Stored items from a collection
########################################

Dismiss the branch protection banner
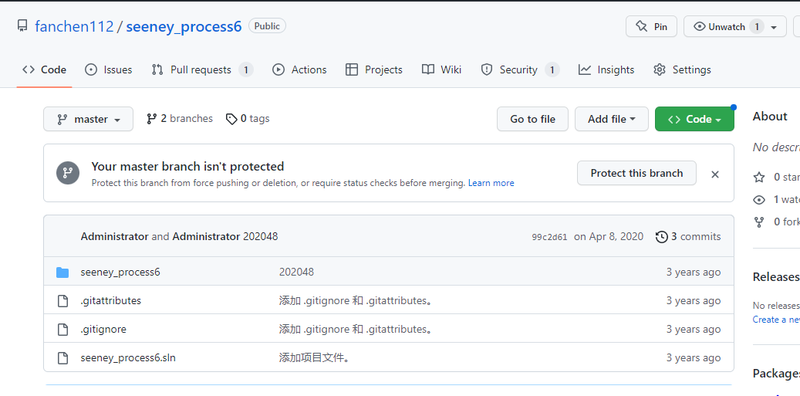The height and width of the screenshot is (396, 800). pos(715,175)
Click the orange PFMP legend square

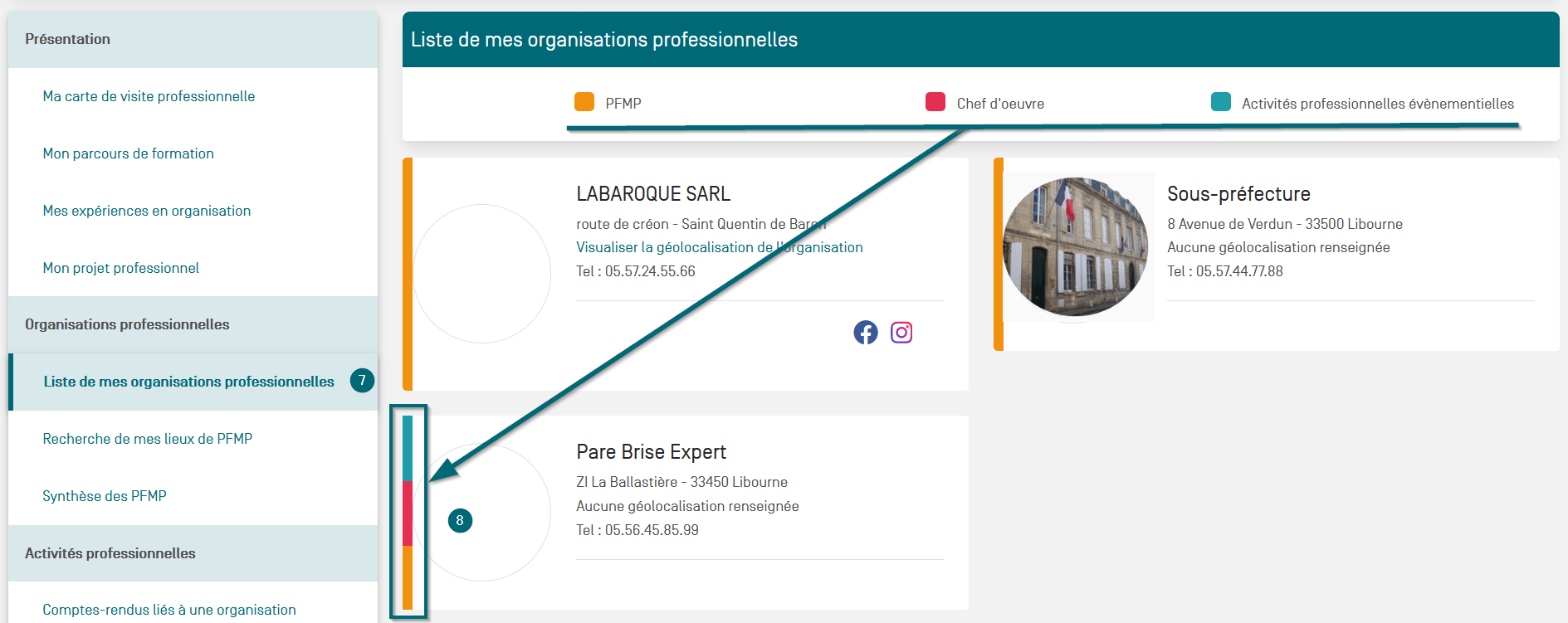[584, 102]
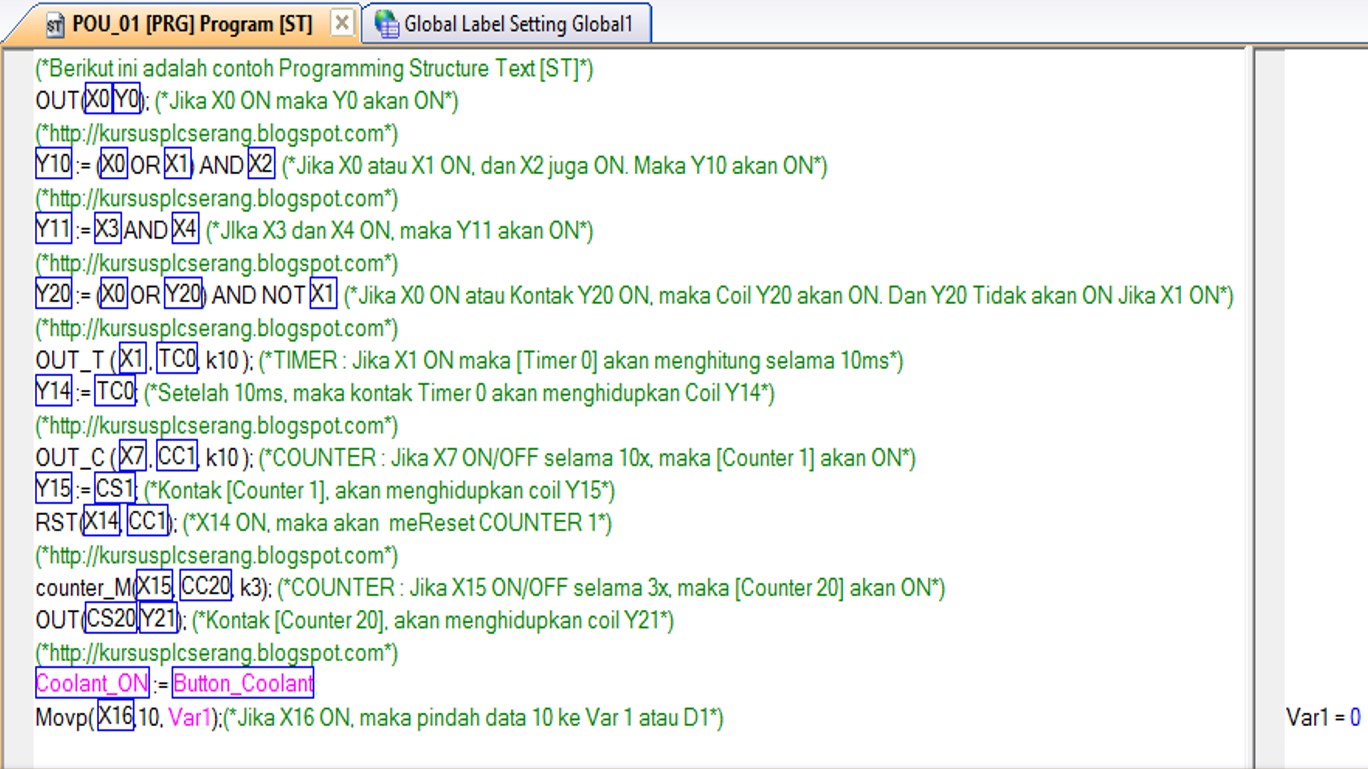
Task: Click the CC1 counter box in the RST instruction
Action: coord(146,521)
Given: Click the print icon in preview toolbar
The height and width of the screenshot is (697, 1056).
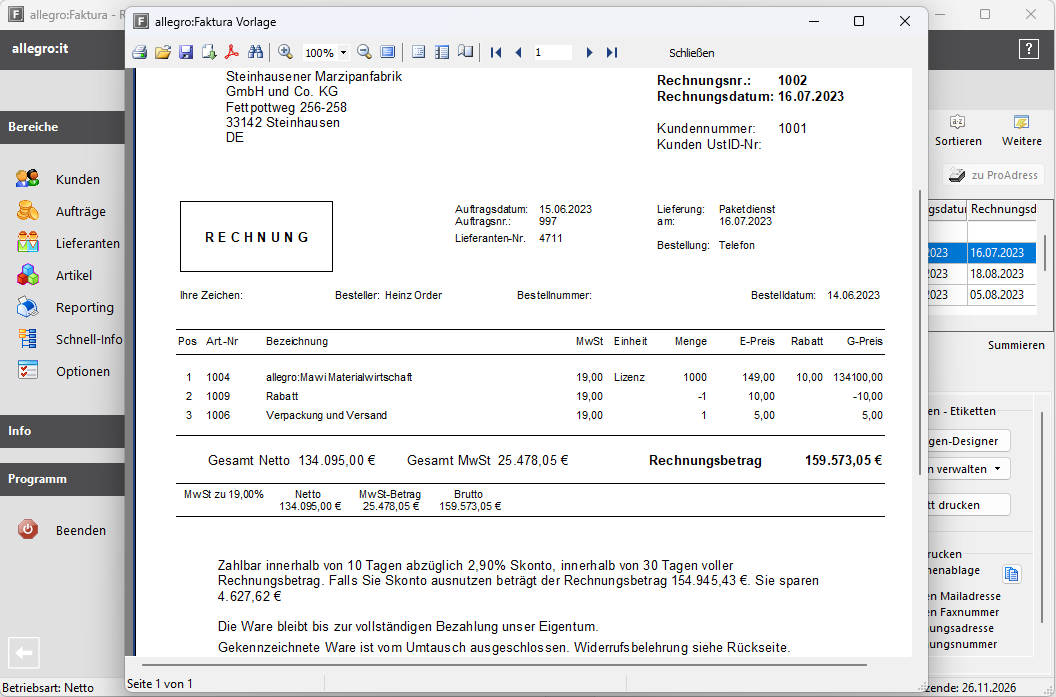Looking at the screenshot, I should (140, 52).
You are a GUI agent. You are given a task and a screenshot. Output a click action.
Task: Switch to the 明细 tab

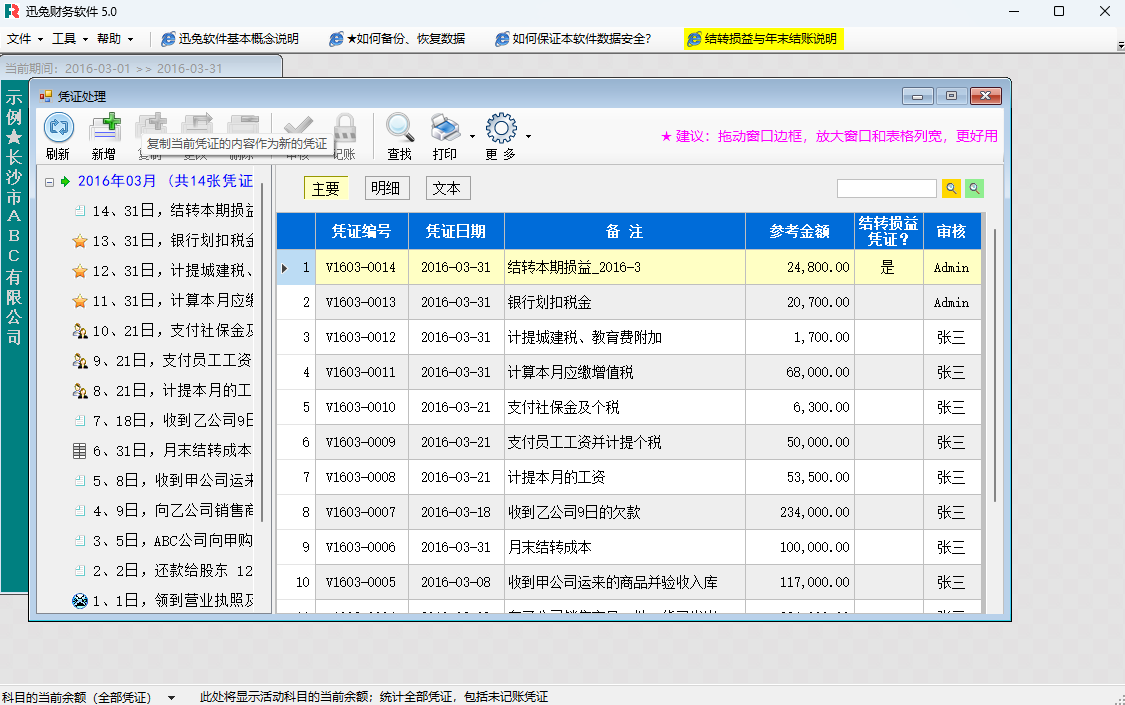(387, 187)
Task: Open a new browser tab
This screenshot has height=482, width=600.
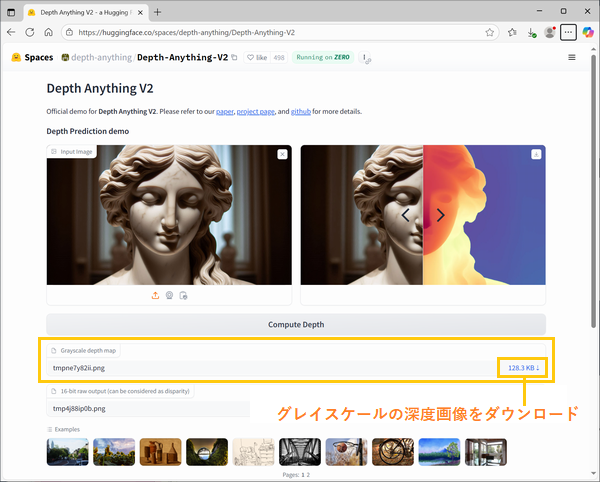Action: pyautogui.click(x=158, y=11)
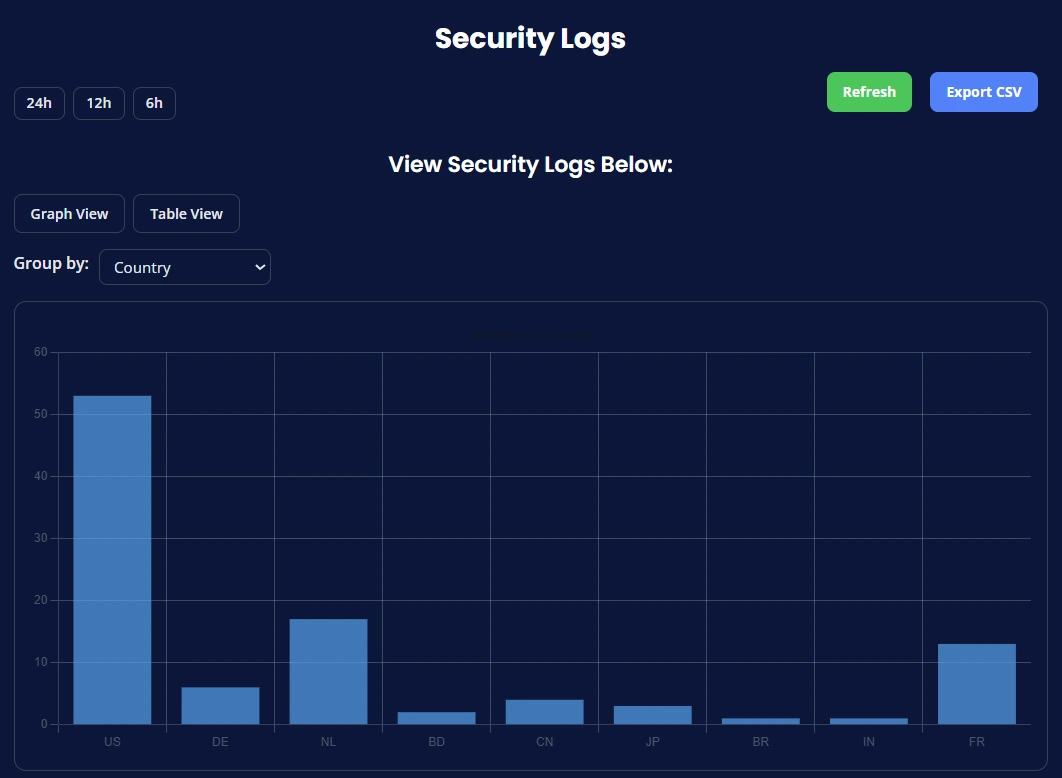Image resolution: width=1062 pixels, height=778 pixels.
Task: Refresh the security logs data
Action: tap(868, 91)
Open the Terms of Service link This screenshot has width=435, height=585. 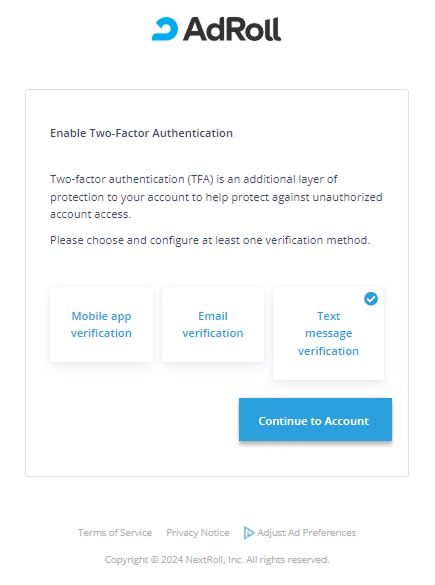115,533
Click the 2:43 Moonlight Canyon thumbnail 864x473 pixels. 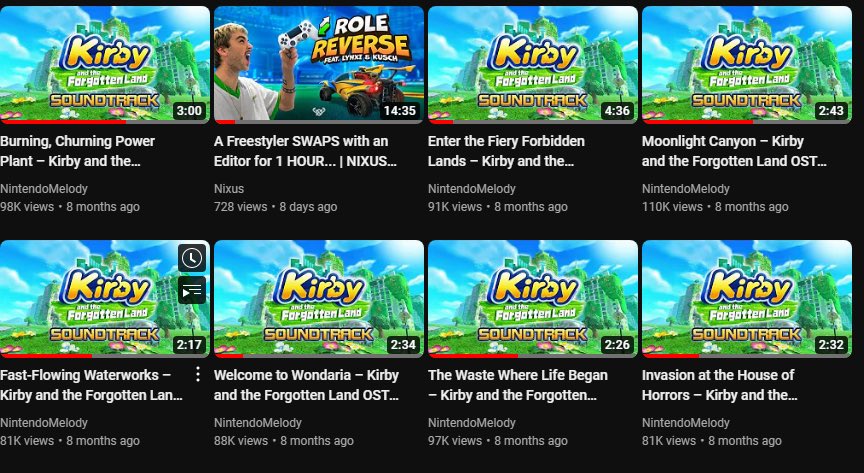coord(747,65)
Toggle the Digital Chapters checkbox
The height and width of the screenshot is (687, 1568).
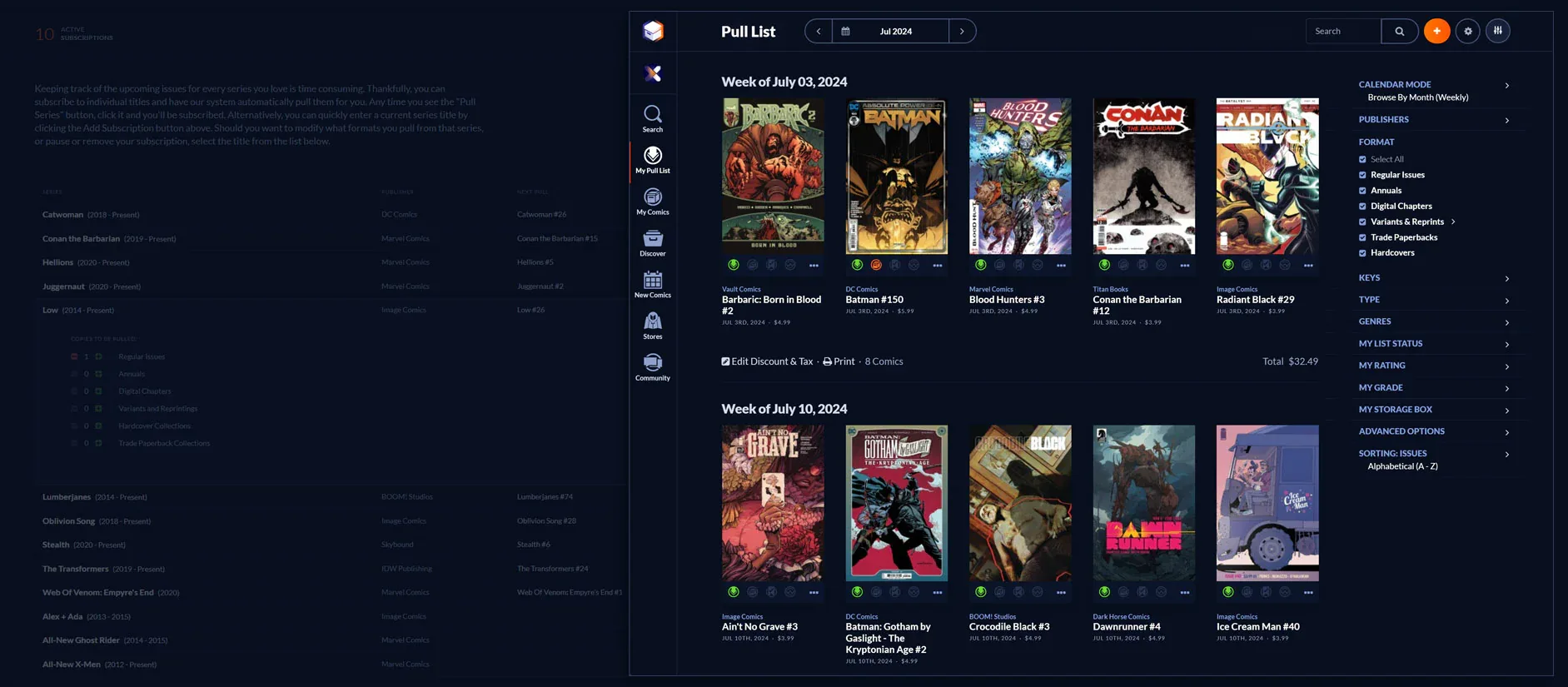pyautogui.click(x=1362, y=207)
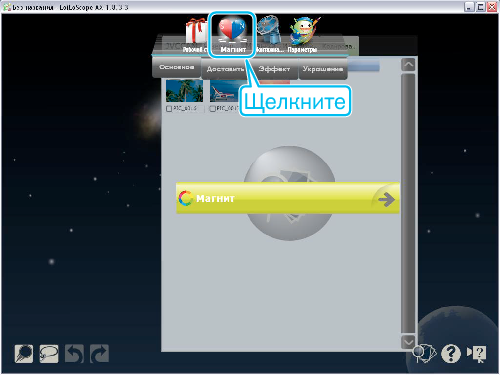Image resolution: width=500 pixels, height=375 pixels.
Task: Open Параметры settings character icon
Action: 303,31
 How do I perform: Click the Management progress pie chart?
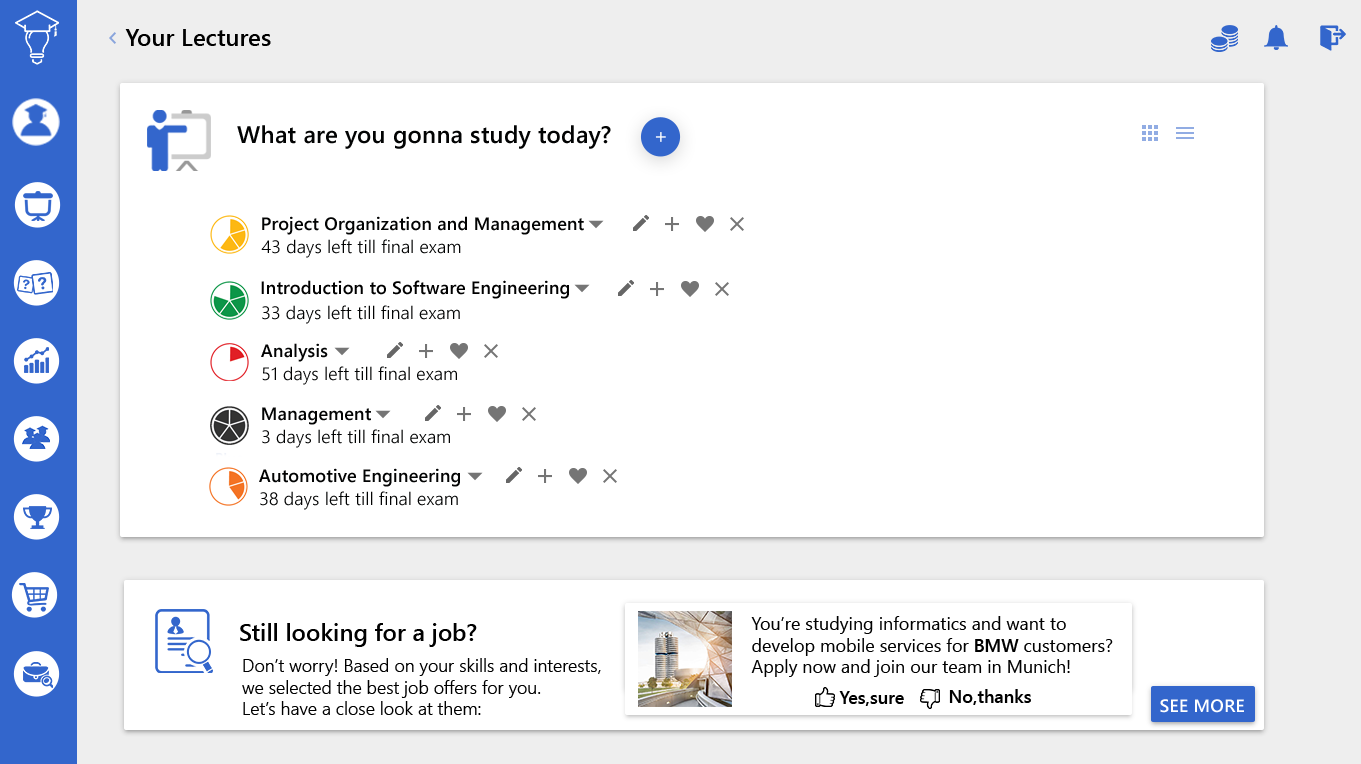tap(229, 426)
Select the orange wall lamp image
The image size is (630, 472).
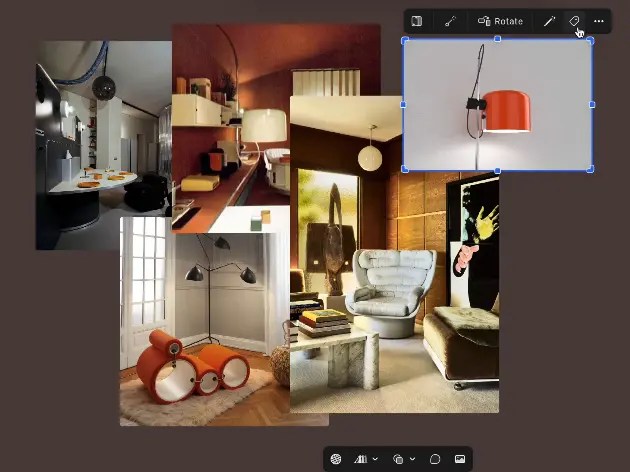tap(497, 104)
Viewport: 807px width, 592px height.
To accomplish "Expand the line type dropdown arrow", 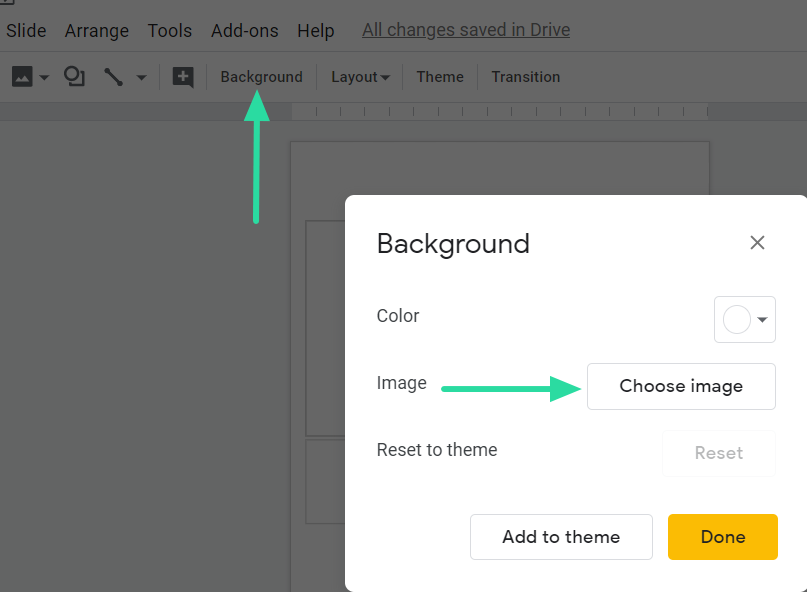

########################################

## WHAT TO DO:
All lines from the start of the entries above through the line containing "Task: Open a new browser tab" are to be given again exactly; the pictures are not.

## YOUR RESPONSE:
Dismiss the branch protection banner
The height and width of the screenshot is (396, 800). pos(715,175)
Click the orange PFMP legend square

[584, 102]
Task: Click the CC1 counter box in the RST instruction
Action: coord(146,521)
Given: Click the print icon in preview toolbar
The height and width of the screenshot is (697, 1056).
Looking at the screenshot, I should (140, 52).
You are a GUI agent. You are given a task and a screenshot. Output a click action.
Task: Switch to the 明细 tab

(387, 187)
Task: Open a new browser tab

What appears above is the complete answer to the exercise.